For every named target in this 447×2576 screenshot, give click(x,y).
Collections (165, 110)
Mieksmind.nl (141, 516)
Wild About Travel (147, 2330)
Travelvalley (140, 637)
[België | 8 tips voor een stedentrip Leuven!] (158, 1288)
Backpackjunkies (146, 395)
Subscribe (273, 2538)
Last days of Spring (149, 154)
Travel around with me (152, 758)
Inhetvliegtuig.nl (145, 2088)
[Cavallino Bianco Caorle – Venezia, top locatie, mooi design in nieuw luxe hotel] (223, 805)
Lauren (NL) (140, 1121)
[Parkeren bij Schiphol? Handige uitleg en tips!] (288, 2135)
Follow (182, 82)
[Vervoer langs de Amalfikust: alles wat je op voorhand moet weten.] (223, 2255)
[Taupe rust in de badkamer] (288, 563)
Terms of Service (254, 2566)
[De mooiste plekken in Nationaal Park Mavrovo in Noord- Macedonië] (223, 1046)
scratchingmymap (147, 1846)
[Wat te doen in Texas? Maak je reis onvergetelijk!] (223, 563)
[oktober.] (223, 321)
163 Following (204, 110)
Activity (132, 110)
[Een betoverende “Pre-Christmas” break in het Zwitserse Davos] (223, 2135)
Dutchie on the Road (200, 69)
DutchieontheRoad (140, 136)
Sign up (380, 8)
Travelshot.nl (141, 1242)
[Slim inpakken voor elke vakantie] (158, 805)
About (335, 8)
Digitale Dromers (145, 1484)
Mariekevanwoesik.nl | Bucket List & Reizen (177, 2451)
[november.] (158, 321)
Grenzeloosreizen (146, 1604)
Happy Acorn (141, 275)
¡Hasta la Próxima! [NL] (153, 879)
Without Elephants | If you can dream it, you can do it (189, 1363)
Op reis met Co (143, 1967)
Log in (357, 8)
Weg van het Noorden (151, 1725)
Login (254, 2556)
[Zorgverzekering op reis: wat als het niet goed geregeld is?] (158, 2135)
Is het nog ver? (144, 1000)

━━━━━━

#### Exercise goal:
The word "tips" appears in some of the lines above. Copy those lines.

#### Exercise answer:
[België | 8 tips voor een stedentrip Leuven!] (158, 1288)
[Parkeren bij Schiphol? Handige uitleg en tips!] (288, 2135)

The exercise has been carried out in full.